The toxic side effects of chemotherapy in 96 patients were mainly myelosuppression, gastrointestinal reactions and hepatotoxicity, all of which were mild reactions. After the appropriate supportive treatment, the side effects improved. The incidence of neutropenia of grade III and above was 6.47%, and the incidence of thrombocytopenia of grade III and above was 1.18%. There were no adverse reactions, such as purpura and gastrointestinal and intracranial hemorrhage, related to thrombocytopenia. Two patients (2.08%) received blood transfusions, 5 patients (5.21%) underwent chemotherapy dose reductions and had chemotherapy cycle prolongation. It can be seen that the side effects of pemetrexed in chemotherapy are tolerable, and the same results can be reflected in previous studies. In a phase I clinical trial conducted by Sehouli et al.[16], only one case of grade IV hepatotoxicity was found in 20 patients, and no grade IV nonhematotoxicity was found.

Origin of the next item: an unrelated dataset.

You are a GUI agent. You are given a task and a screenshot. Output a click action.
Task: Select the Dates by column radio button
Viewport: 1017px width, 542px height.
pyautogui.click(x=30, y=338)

The most common toxicity was grade I in this trial, with one case of grade III nausea and one case of grade 3 anaphylaxis. In another phase II clinical trial conducted by Andrea R. et al.[17], half of these patients had grade III-IV hematologic toxicity, of which neutropenia was the most common and severe. Common nonhematologic toxicities were fatigue and gastrointestinal reactions, which were mainly grade I-II. In conclusion, the side effects of pemetrexed chemotherapy are basically controllable and safe.